Володя с благодарностью взглянул на отца. Хлопнула дверь, и Клавдия услышала, как тяжело заскрипела лестница.

— Понимает, что поговорить надо. Вот и надумал. — Володя поставил стакан, подсел к Клавдии. — А ведь волнуется, да как волнуется. С каменоломен притащили динамит. Заранее обмозговал, где его припрятать. Но дело так быстро завертелось, что подготовиться толком не сумел. Ну, на первый случай разложил патроны на столе. В пергаментной бумаге они на чёртовы пальцы похожи. Запихнул их под матрац и улёгся спать. Решил: ночью перенесу. На беду, в ту же ночь братан заболел — все глаз не сомкнули. Утром — гудок, побежал на завод, а динамит оставил. Так и провертелся несколько ночей — всё случая подходящего выбрать не мог. Тут-то, Клавдичка, и понял я по-настоящему своего отца. — Голубые глаза Володи потеплели, на лице появилось мягкое, доброе выражение. — Как ни прятал динамит, а скрыть не удалось, всё узнал: то ли заметил, что тревожусь, то ли случай. Прихожу домой, а он мрачнее туч. «Ты что же отцу родному довериться боишься?.. Ну удружил, сынок. Давно за тобой приглядываю — думаешь, не знаю, что в боевой дружине состоишь, оружие прячешь. Молчу, потому, что одобряю. А на динамите спать-то нечего: не перина, поди! Уложим так, что и комар носа не подточит!» — Володя заулыбался, добавил с нежностью: — Товарищ он у меня настоящий!

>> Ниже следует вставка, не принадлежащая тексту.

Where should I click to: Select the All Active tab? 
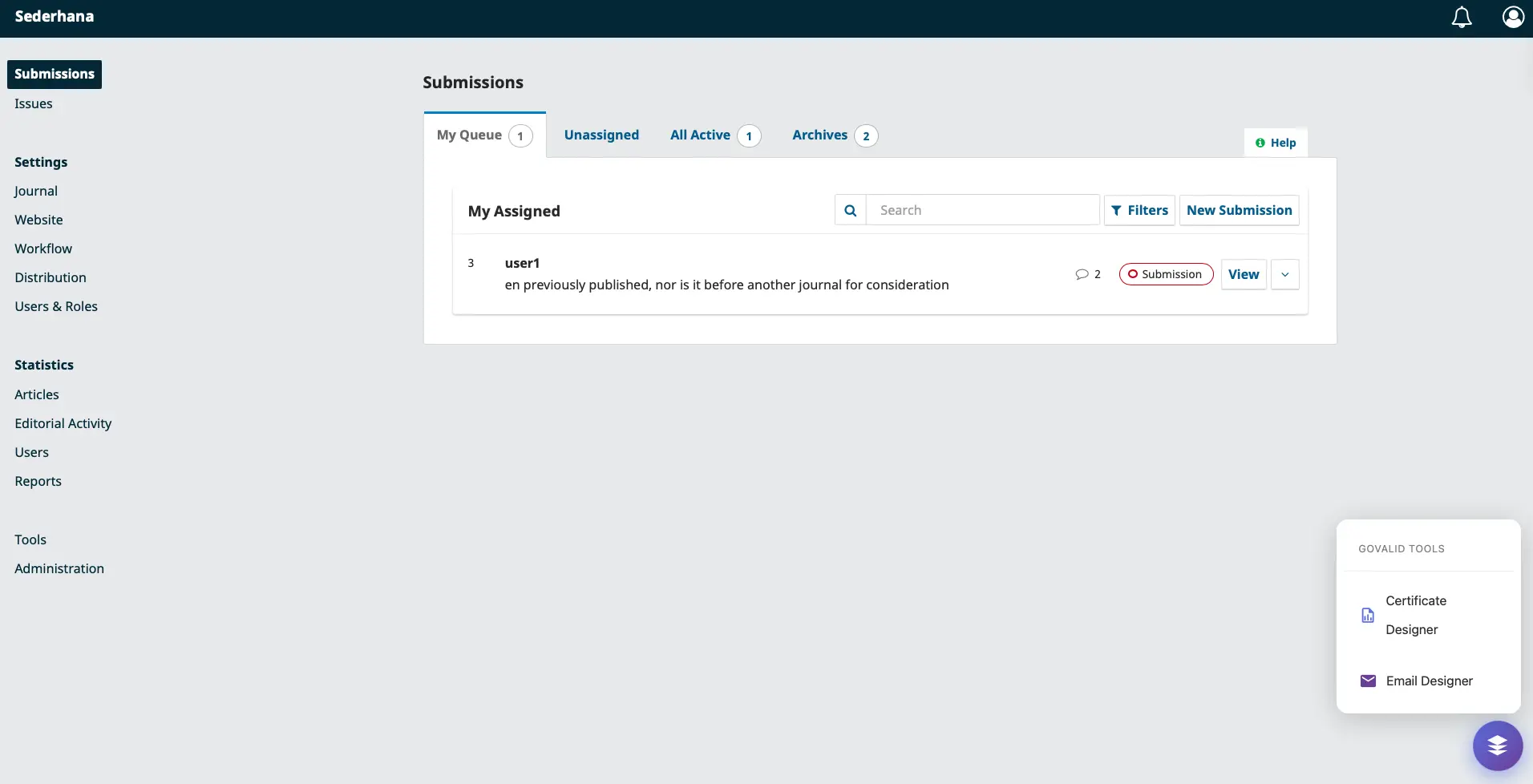click(700, 135)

— Завидую тебе, — задумчиво ответила Клавдия. — У меня дома совсем по-другому. Мама добрая, очень добрая, но восемь человек детей, с ног сбивается. Не понимает меня. Всё кричит: «Смотри, на каторгу угодишь!.. Стыд-то какой падёт на семью. Кто сестёр замуж возьмёт, если каторжанкой будешь?» — Клавдия вздохнула. — Жаль её, а что поделаешь…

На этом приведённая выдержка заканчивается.